**** Data to process

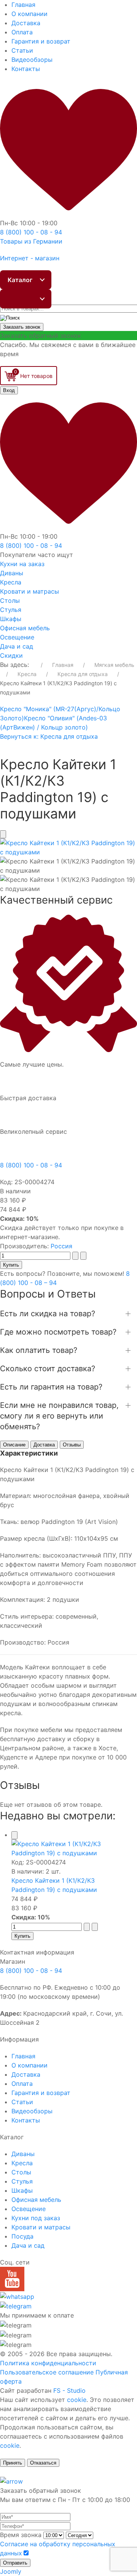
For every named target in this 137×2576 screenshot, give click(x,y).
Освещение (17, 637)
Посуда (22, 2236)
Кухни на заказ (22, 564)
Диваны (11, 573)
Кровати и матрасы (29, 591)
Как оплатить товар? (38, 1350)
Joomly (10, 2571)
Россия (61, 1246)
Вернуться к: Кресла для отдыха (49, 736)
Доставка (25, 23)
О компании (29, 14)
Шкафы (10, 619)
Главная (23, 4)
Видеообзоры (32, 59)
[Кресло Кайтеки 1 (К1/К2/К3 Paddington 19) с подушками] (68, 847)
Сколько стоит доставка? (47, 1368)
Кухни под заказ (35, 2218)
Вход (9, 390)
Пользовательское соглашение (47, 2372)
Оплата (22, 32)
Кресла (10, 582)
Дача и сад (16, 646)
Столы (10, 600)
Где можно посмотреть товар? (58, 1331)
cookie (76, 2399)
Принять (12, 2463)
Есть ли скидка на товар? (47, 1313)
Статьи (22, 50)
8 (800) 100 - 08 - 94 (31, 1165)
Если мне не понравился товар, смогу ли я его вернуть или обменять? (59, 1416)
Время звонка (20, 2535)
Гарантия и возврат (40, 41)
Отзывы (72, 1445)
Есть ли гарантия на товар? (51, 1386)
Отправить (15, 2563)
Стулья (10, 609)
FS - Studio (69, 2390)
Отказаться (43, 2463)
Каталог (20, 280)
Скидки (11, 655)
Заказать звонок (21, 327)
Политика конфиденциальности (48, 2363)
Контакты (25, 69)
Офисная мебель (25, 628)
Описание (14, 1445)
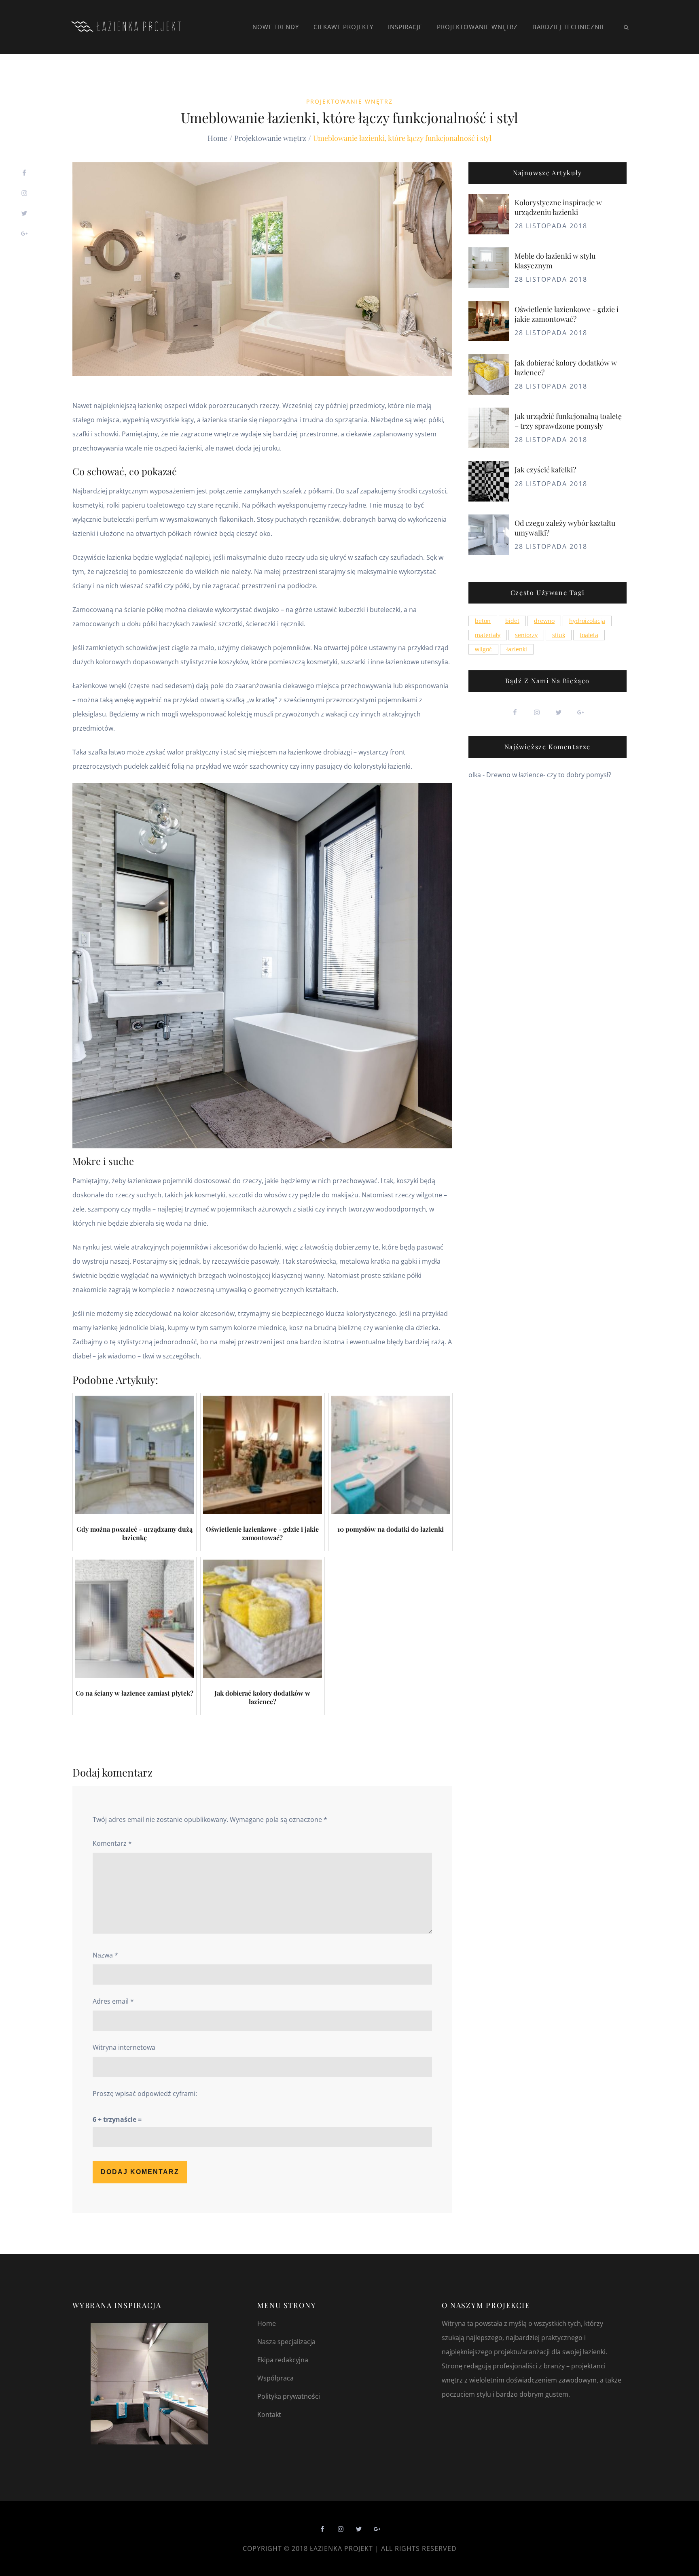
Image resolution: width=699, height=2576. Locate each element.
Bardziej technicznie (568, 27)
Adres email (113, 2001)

********
**** Data to process

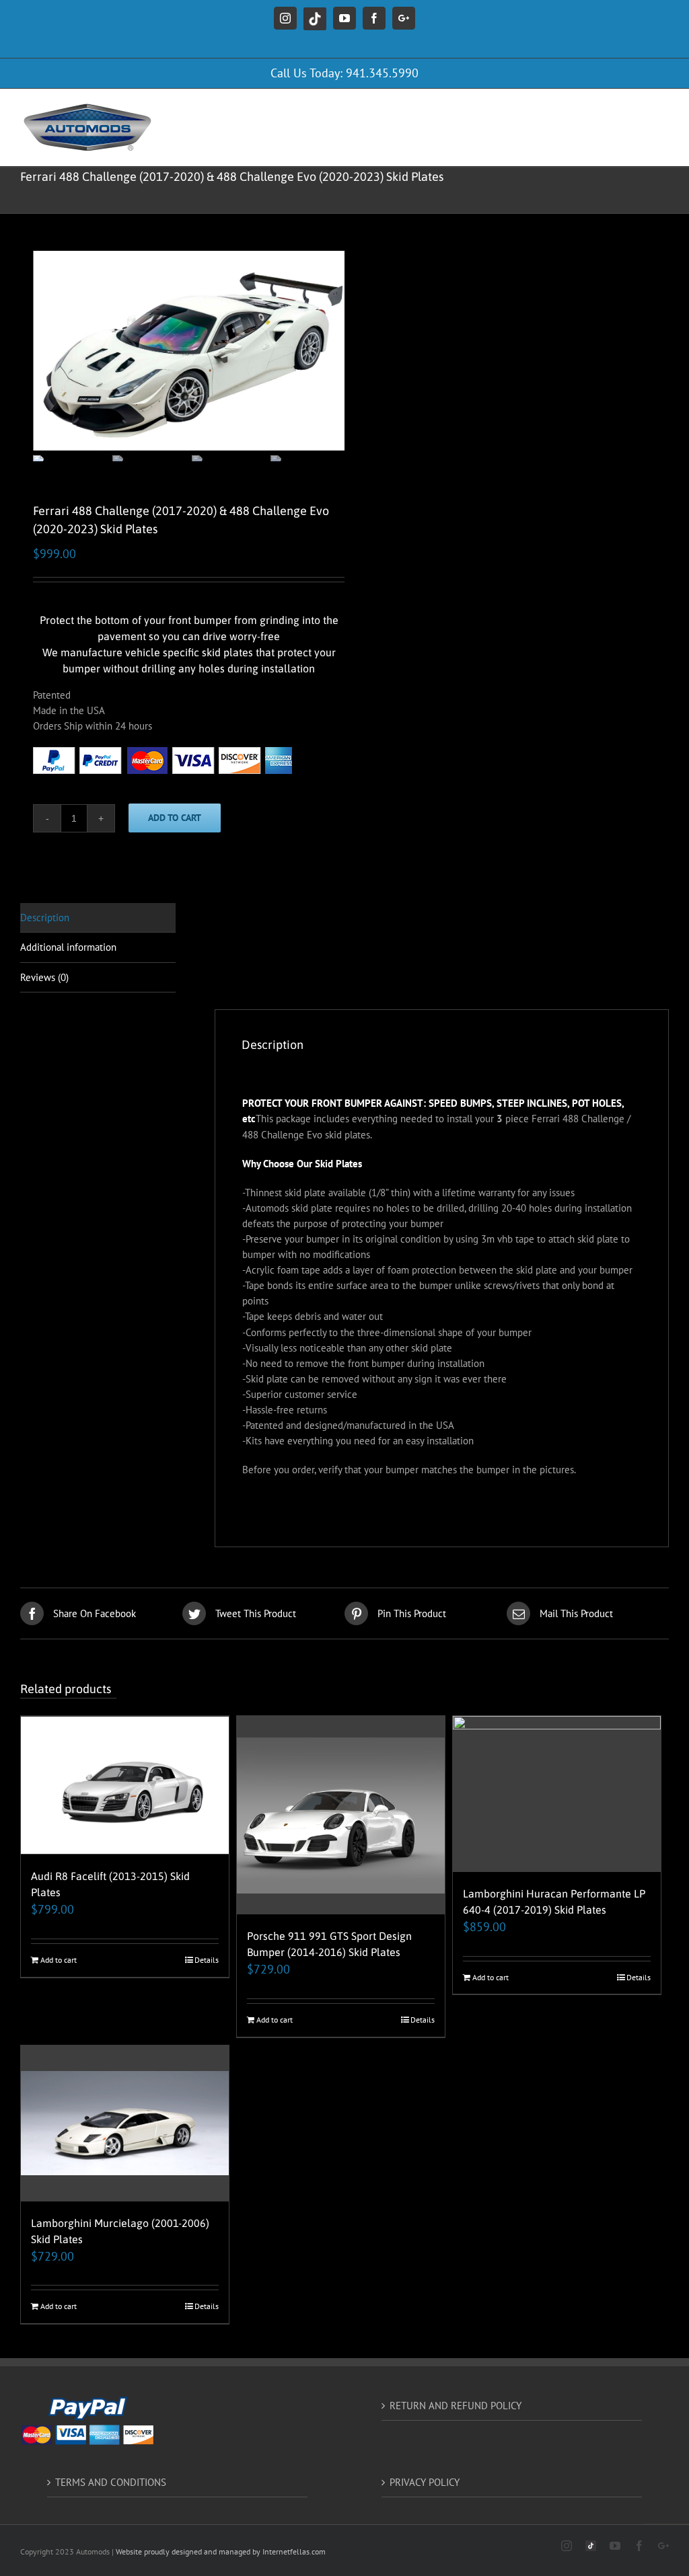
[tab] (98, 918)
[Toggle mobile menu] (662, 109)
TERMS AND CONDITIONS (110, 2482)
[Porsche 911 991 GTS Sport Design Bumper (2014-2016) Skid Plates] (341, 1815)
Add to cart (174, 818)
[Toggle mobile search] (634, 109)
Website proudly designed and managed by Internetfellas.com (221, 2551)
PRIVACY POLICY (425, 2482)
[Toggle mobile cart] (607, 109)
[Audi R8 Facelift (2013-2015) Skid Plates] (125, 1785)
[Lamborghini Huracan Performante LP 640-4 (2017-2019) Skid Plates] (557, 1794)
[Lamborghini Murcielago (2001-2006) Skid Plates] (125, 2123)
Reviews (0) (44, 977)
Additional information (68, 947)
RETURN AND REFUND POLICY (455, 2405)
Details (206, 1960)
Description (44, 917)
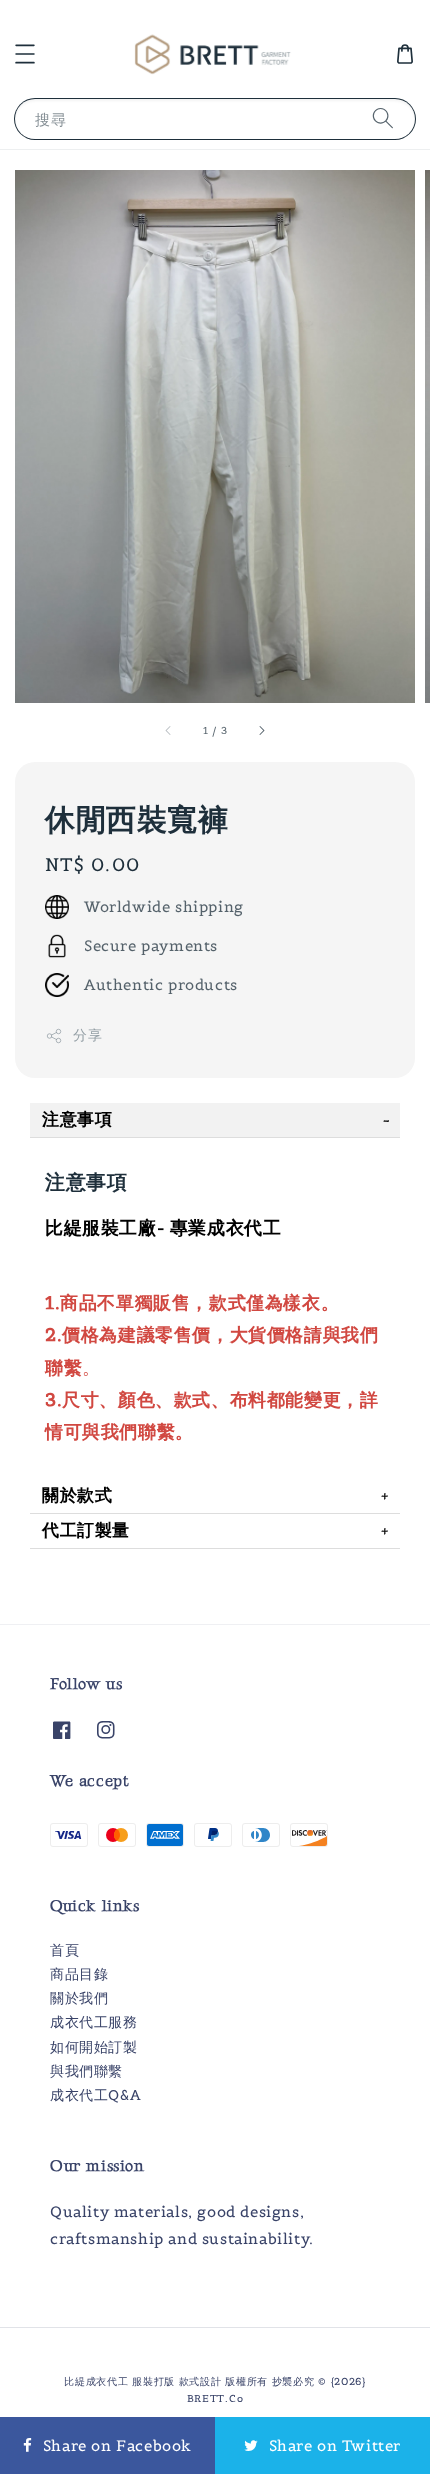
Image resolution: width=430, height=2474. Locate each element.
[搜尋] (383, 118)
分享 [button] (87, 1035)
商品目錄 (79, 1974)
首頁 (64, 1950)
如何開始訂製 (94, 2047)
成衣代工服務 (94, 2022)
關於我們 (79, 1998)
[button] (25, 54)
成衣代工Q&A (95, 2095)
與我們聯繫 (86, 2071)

********
**** Data to process

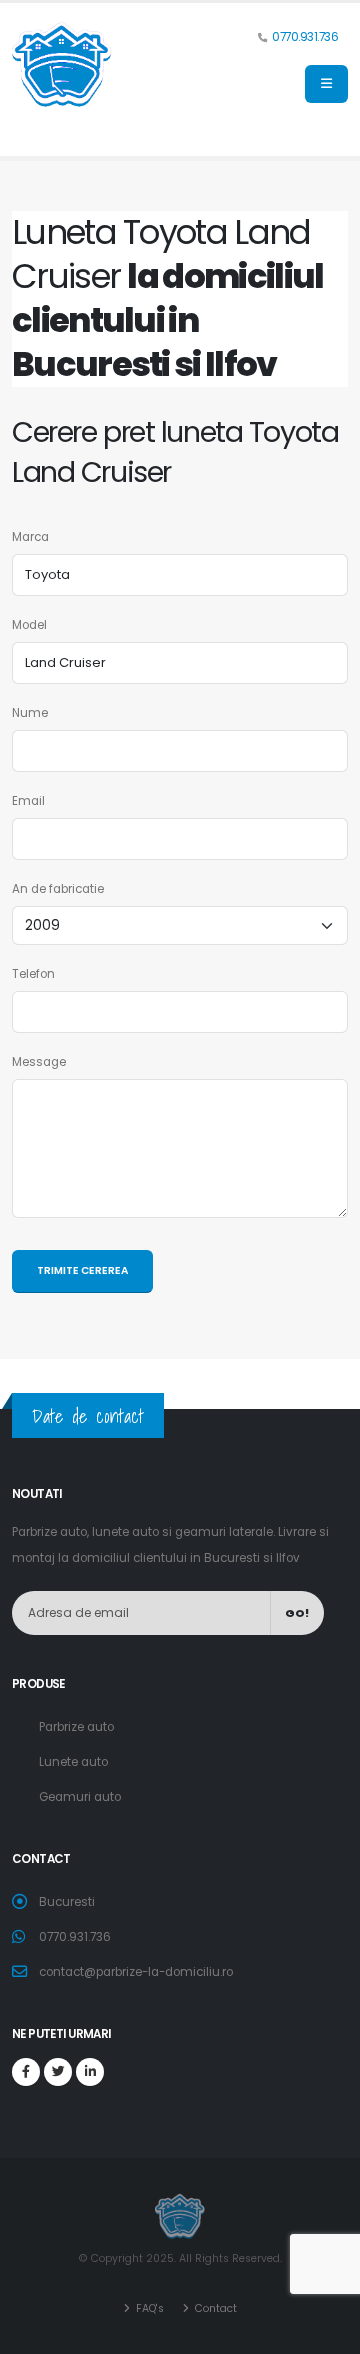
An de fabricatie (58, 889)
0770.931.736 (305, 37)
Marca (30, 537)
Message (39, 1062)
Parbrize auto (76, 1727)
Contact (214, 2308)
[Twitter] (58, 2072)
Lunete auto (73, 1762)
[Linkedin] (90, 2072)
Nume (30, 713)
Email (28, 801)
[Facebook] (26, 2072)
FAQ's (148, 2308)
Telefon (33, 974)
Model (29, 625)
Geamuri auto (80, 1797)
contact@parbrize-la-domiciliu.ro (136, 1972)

********

About this task:
Going by the entries above, repeat exactly the lines that start at the line with "[Toggle mobile cart] (607, 109)" and go on through the line with "與我們聯繫 (86, 2071)". Pictures are not part of the copy.

Solution for this problem:
[Toggle mobile cart] (607, 109)
[Audi R8 Facelift (2013-2015) Skid Plates] (125, 1785)
[Lamborghini Huracan Performante LP 640-4 (2017-2019) Skid Plates] (557, 1794)
[Lamborghini Murcielago (2001-2006) Skid Plates] (125, 2123)
Reviews (0) (44, 977)
Additional information (68, 947)
RETURN AND REFUND POLICY (455, 2405)
Details (206, 1960)
Description (44, 917)
Image resolution: width=430, height=2474. Locate each element.
[搜尋] (383, 118)
分享 [button] (87, 1035)
商品目錄 (79, 1974)
首頁 (64, 1950)
如何開始訂製 (94, 2047)
成衣代工服務 (94, 2022)
關於我們 (79, 1998)
[button] (25, 54)
成衣代工Q&A (95, 2095)
與我們聯繫 (86, 2071)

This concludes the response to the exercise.